St Cecilia was a Roman virgin martyr who lived in the 2nd or 3rd century AD. Her relics, which are thought to be genuine, are preserved in the basilica of S. Cecilia in Trastevere, a church of very early foundation. Brought up as a Christian, she took a vow of chastity and, on marrying a Roman nobleman named Valerius, urged him to accept sexual abstinence. He agreed on condition that he was allowed to see her guardian angel, whereupon the angel descended and placed garlands of roses and lilies on their heads. Both Valerius and his brother Tiburtius were baptised as Christians, and in due course they and Cecilia suffered martyrdom for their faith.
Cecilia is famous in Christian iconography as the patron saint of music. Her connection with the art appears to stem from the legend that she rejected the sound of musical instruments that greeted her as she entered the house of her betrothed, having ears only for the heavenly music that required her to remain stainless in body and soul. In art, she usually betrays her patronal role by playing an organ; but she does not disdain other instruments, and the idea of her listening to celestial music is often represented by upturned eyes and angel choirs.

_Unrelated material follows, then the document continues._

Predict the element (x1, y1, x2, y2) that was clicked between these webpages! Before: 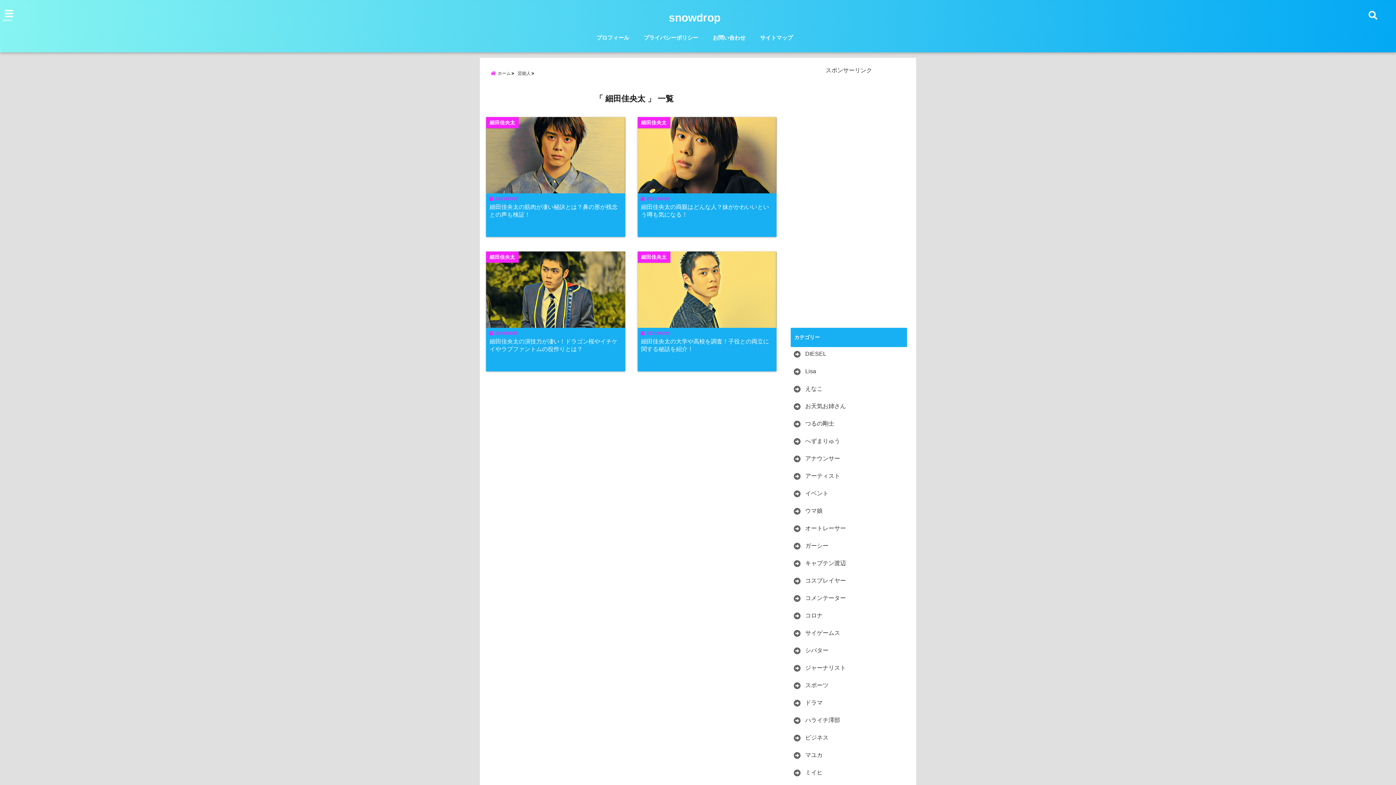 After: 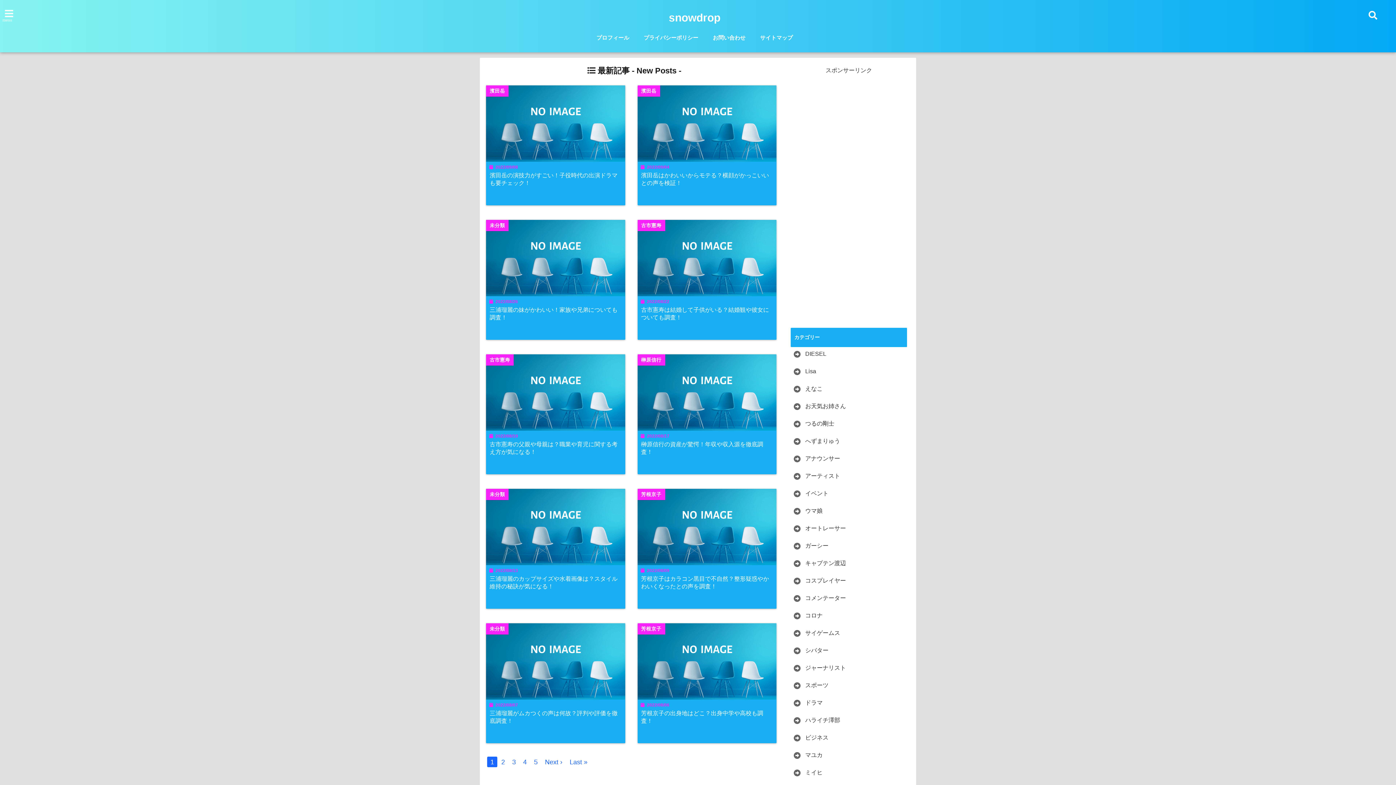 Action: bbox: (490, 68, 516, 78) label: ホーム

The story had entered the canon of Pre-Raphaelite subject matter when Rossetti illustrated Tennyson's poem 'The Palace of Art' in the famous Moxon edition of the poet's works (1857). His typically idiosyncratic design (fig.1) portrays one of the images in the 'lordly pleasure-house' which the aesthete erects in order to cultivate beauty and isolate himself from the outside world:
Or in a clear-wall'd city on the sea,
Near gilded organ-pipes, her hair
Wound with white roses, slept St Cecily;
An angel look'd at her
From then on the subject was never far from the movement's consciousness. Burne-Jones often represented the Saint in stained glass, notably in a window of 1875 in the Cathedral at Christ Church, Oxford, which not only shows her and her angels in the main lights but incidents from her life in 'predella' panels below. Other exponents of the late Pre-Raphaelite tradition who attempted the theme included J.M. Strudwick, J.W. Waterhouse and E.R. Frampton. Of these, Waterhouse's version is the most ambitious and familiar (fig.2). Exhibited at the Royal Academy in 1895, the picture was sold in these Rooms for a record price in June 2000 and is now in the Lloyd Webber Collection.

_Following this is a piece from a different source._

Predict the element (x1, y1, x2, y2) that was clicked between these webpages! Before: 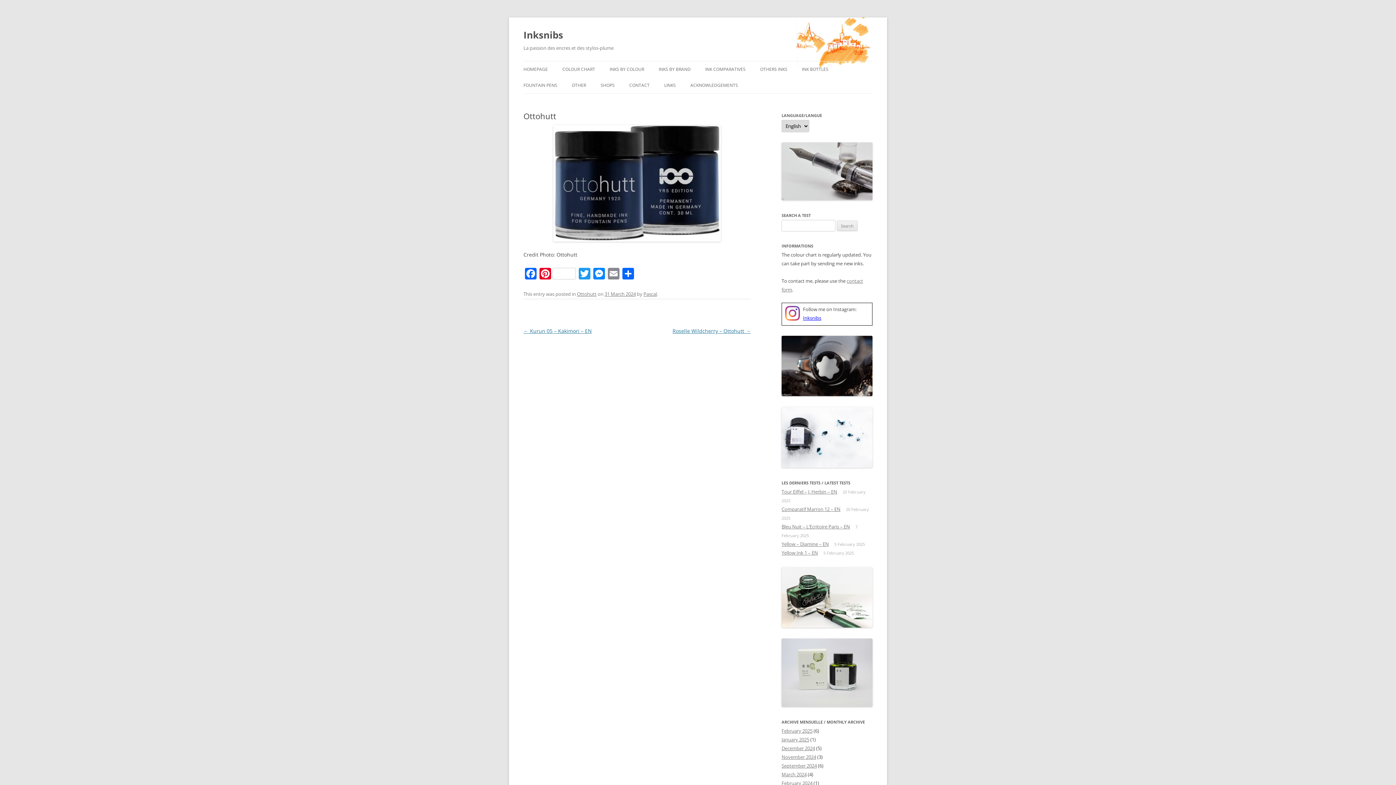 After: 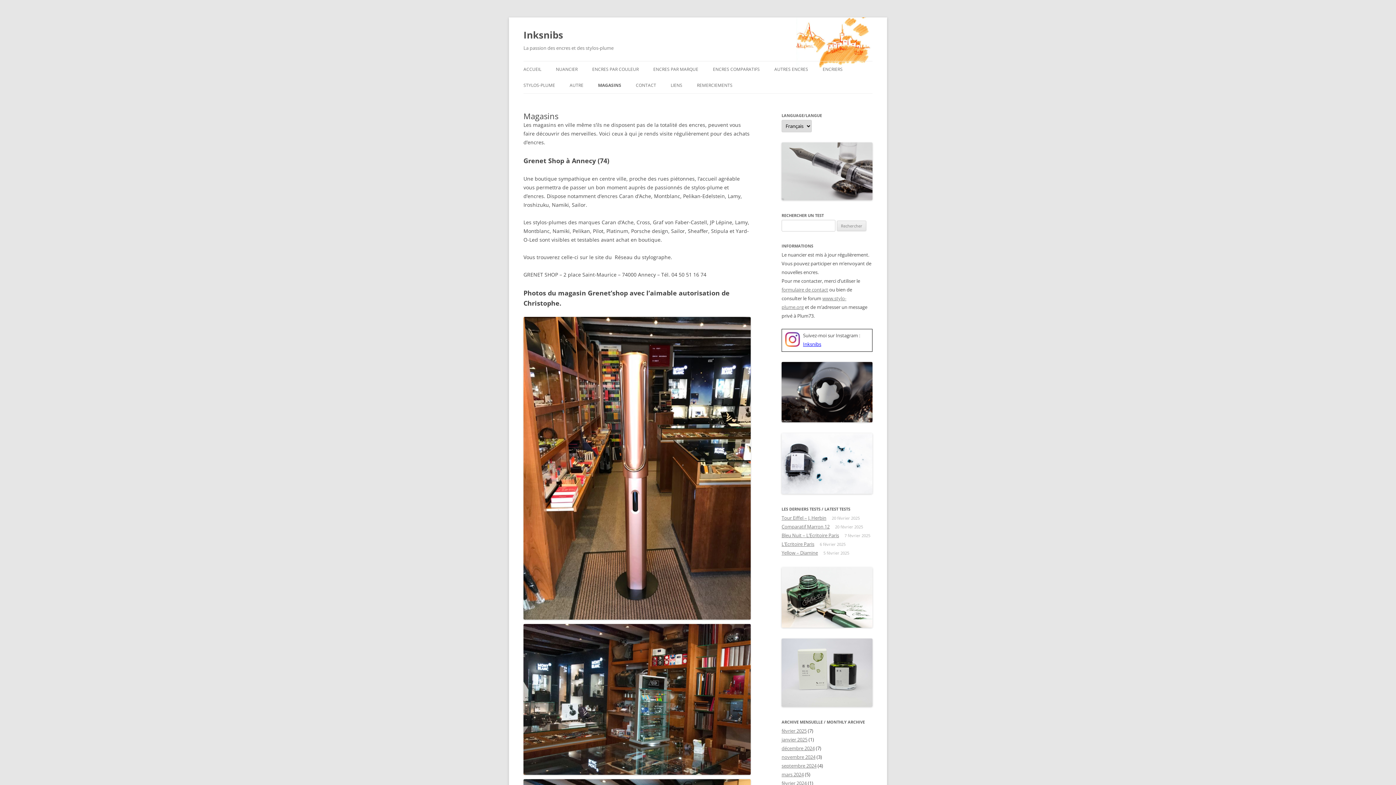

Marie Stillman's watercolour was exhibited at the Grosvenor Gallery in 1883. This radical alternative to the Royal Academy had opened six years earlier, and immediately established itself as a showcase for the Aesthetic movement. Burne-Jones was its undisputed star, and many of his followers and associates were keen supporters. Stillman had exhibited there from the outset, showing the occasional fanciful portrait or Italian landscape, but mainly the subjects from Rossetti's Early Italian Poets (1861) which were her speciality and gained such colour from her current residence in Florence.

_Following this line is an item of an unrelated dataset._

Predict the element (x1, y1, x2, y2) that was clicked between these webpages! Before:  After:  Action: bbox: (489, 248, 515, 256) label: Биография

The Childhood of St Cecily shows the Saint as a girl, playing a psaltery and listening to heavenly voices as an attendant dresses her hair. A piece of Tuscan countryside fills the background. Stylistically, the picture still owes much to Ford Madox Brown, under whom Stillman had studied for some years from 1864; the drapery is particularly Brunonian in treatment.
But there is a lot of Rossetti's influence here too. Indeed the fact that Rossetti had died the previous year suggests that an element of memorial may be built into the conception. True, the design has nothing in common with the Moxon illustration (fig. 1), but half-length figures of women either dressing their hair or having it attended to by others had been one of the central themes of Rossetti's later work (see lot 15), and Stillman, an acknowledged beauty whom the artist had often used as a model, would have seen numerous examples when she visited his studio. Nor is the motif of hair-dressing essential to the comparison. If we think of a picture such as The Beloved, Rossetti's masterpiece of 1865-6 (Tate Gallery), it is not difficult to see how much Stillman has learnt from her mentor in terms of the relationship of her two figure's heads, their hand movements, and so on. As for the idea of showing the Saint in her childhood, it is tempting to relate this to Rossetti's first completed picture, The Girlhood of Mary Virgin of 1848-9 (Tate Gallery), even though Stillman is unlikely to have known it in the flesh when her own contribution to the genre was conceived. Having been in a private collection almost since its execution, the picture did not appear in public until it was included in the Rossetti memorial exhibition held at the Royal Academy in the winter of 1883, a few months after the Grosvenor Gallery's summer exhibition had closed.